_GIVEN REQUEST:_ Please print the rows below word for word, starting at the line containing "Reload the current page" and ending at the line containing "(x=924, y=103)", with both of those lines included.

---------- EXERCISE INPUTS

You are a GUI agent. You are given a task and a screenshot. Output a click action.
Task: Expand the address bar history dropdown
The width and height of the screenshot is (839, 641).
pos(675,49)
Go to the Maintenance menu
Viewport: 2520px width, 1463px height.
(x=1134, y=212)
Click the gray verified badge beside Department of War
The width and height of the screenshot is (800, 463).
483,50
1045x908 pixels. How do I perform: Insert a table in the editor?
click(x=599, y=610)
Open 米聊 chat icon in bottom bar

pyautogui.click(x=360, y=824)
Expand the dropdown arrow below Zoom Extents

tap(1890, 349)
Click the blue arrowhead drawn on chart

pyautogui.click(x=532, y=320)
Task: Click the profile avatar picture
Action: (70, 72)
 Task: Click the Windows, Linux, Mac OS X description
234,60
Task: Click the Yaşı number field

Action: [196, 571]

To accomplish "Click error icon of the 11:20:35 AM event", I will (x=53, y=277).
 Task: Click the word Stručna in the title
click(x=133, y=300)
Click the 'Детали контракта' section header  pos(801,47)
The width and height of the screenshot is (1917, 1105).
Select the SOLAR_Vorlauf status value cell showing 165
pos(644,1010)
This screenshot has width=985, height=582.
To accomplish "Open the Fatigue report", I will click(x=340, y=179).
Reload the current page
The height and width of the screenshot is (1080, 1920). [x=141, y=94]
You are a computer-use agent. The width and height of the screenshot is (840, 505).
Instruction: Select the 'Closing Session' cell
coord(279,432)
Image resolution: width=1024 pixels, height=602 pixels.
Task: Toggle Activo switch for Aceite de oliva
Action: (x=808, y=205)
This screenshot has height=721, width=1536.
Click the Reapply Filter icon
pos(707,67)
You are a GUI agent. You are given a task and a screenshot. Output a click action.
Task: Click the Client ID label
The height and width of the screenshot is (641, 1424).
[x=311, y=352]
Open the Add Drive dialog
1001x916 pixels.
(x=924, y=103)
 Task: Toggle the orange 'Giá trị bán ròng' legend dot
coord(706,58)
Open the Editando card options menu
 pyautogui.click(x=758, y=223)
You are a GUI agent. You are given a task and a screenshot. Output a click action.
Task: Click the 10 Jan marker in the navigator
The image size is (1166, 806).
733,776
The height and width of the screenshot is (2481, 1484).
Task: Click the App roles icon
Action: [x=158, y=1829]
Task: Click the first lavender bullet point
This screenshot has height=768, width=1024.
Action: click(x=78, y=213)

--------------------

_EXERCISE ANSWER:_
Reload the current page
The height and width of the screenshot is (1080, 1920). [x=141, y=94]
You are a computer-use agent. The width and height of the screenshot is (840, 505).
Instruction: Select the 'Closing Session' cell
coord(279,432)
Image resolution: width=1024 pixels, height=602 pixels.
Task: Toggle Activo switch for Aceite de oliva
Action: (x=808, y=205)
This screenshot has height=721, width=1536.
Click the Reapply Filter icon
pos(707,67)
You are a GUI agent. You are given a task and a screenshot. Output a click action.
Task: Click the Client ID label
The height and width of the screenshot is (641, 1424).
[x=311, y=352]
Open the Add Drive dialog
1001x916 pixels.
(x=924, y=103)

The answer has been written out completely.